Description - Kaloko-Honoköhau National Historical Park is a 1,160 acre park of incredible cultural and historical significance. It is the site of an ancient Hawaiian settlement which encompasses portions of four different ahupua'a, or traditional sea to mountain land divisions. The park is intended to preserve the native culture of Hawaii.
Copyright: National Park Service
Kaloko-Honokohau National Historical Park
- This was the site of important Hawaiian settlements before arrival of European explorers. It includes coastal areas, three large fishponds, a house site and other archeological remnants. Resources include fishponds, kahua (house site platforms), ki'i pöhaku (petroglyphs), hölua (stone slide) and heiau (religious site).
Because the park is still relatively undeveloped, there are very few facilities available within the park. There is a chemical toilet located at Kaloko Pond and at Ai'opio, there is also a composting toilet located along the trail leading from the south end of the park to Honokohau Beach.
The Kaloko road gate is open from 8:a.m. to 3:30 p.m. daily. Visitors are welcome in the park after 3:30p.m., however, their vehicles need to be out of the Kaloko area before the gate closes. There is no overnight camping in the park.

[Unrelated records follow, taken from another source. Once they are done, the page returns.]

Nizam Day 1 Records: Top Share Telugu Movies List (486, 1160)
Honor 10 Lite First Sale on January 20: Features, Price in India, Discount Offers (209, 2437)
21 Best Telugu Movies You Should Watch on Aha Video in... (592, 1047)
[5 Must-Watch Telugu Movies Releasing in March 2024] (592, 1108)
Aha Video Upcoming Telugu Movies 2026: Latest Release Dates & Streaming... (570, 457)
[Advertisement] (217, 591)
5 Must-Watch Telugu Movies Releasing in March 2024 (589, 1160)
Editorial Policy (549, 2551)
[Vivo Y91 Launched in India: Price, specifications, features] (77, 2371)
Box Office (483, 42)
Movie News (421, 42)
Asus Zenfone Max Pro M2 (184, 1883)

Recreation - Visitors can hike along the coast through the park and enjoy other activities such as: picnicking, fishing, snorkeling, swimming, bird-watching, and surfing. Other activities enjoyed in the park include backpacking, sea kayaking, SCUBA diving and viewing wildlife.
Climate - Kona climate is warm and humid. Temperatures range from the 70s in the winter to the 90s in the summer. Bring a hat, lots of sunscreen and water with you when you visit the park. Also remember good hiking shoes if you will be walking along the coastal trail because the lava makes for an uneven walking surface.
Kaloko-Honoköhau is located at the base of Hualälai Volcano, along the Kona coast of the island of Hawai'i. It is three miles north of Kailua-Kona and three miles south of Kea hole-Kona International Airport, along Highway 19 (the Queen Ka'ahumanu Highway). There is no park sign or visitor center (yet) in this newly established park, so a trip to the park headquarters may be helpful to get your bearings.